----- Materials provided -----

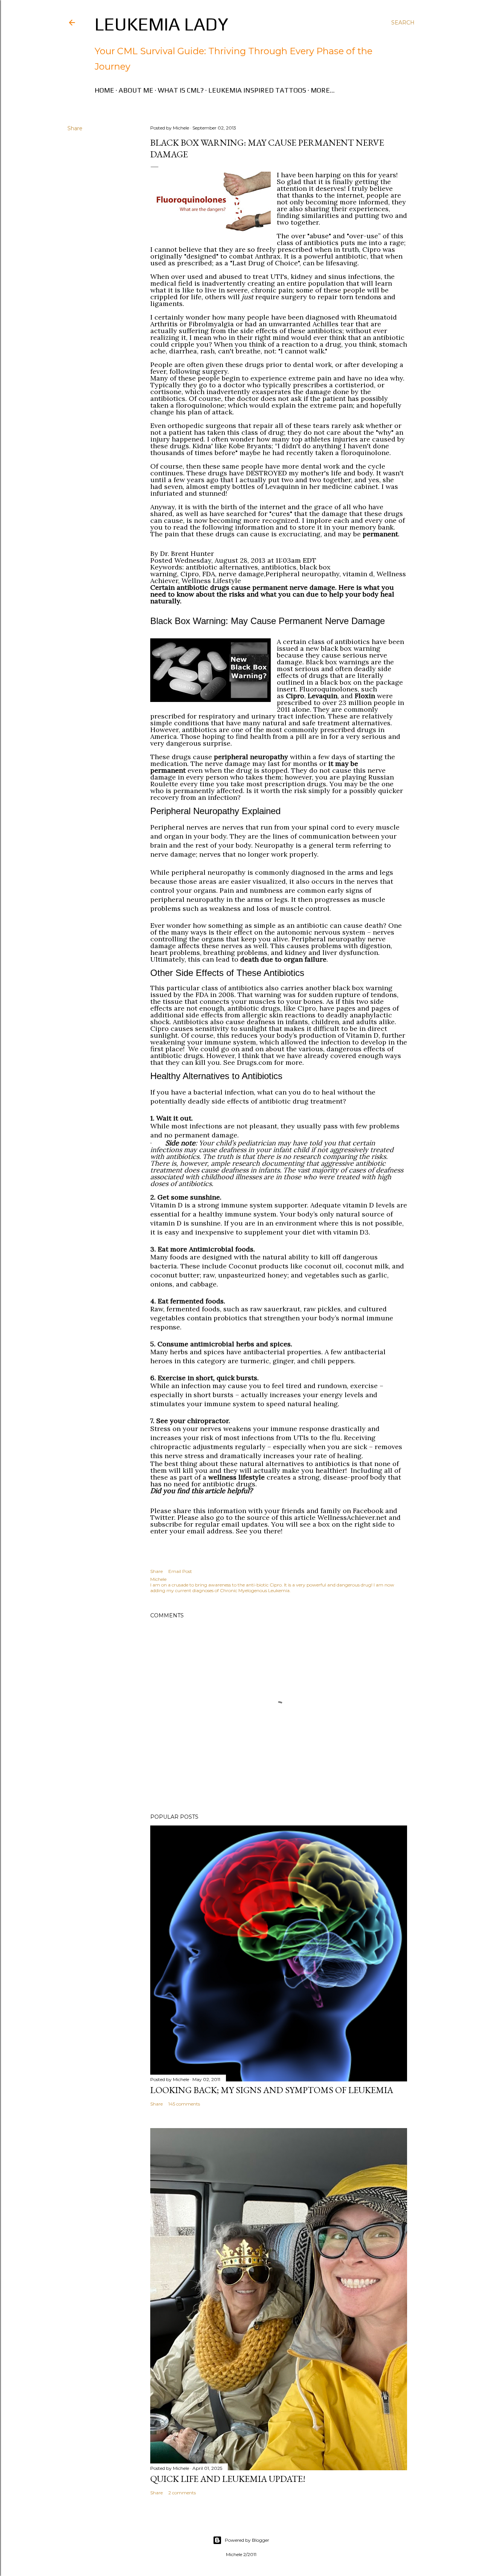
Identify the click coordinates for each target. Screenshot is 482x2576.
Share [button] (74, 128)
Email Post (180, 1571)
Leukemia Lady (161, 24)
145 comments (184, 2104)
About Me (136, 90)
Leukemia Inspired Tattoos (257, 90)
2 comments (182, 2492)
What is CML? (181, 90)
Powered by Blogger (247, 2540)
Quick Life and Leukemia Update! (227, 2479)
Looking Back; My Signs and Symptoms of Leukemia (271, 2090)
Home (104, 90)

-----

Work to be completed:
Pictures appear in the records above. Output everything except them, exactly.

Result for this task:
Identify the click coordinates for each target. Screenshot is 482x2576.
Share [button] (74, 128)
Email Post (180, 1571)
Leukemia Lady (161, 24)
145 comments (184, 2104)
About Me (136, 90)
Leukemia Inspired Tattoos (257, 90)
2 comments (182, 2492)
What is CML? (181, 90)
Powered by Blogger (247, 2540)
Quick Life and Leukemia Update! (227, 2479)
Looking Back; My Signs and Symptoms of Leukemia (271, 2090)
Home (104, 90)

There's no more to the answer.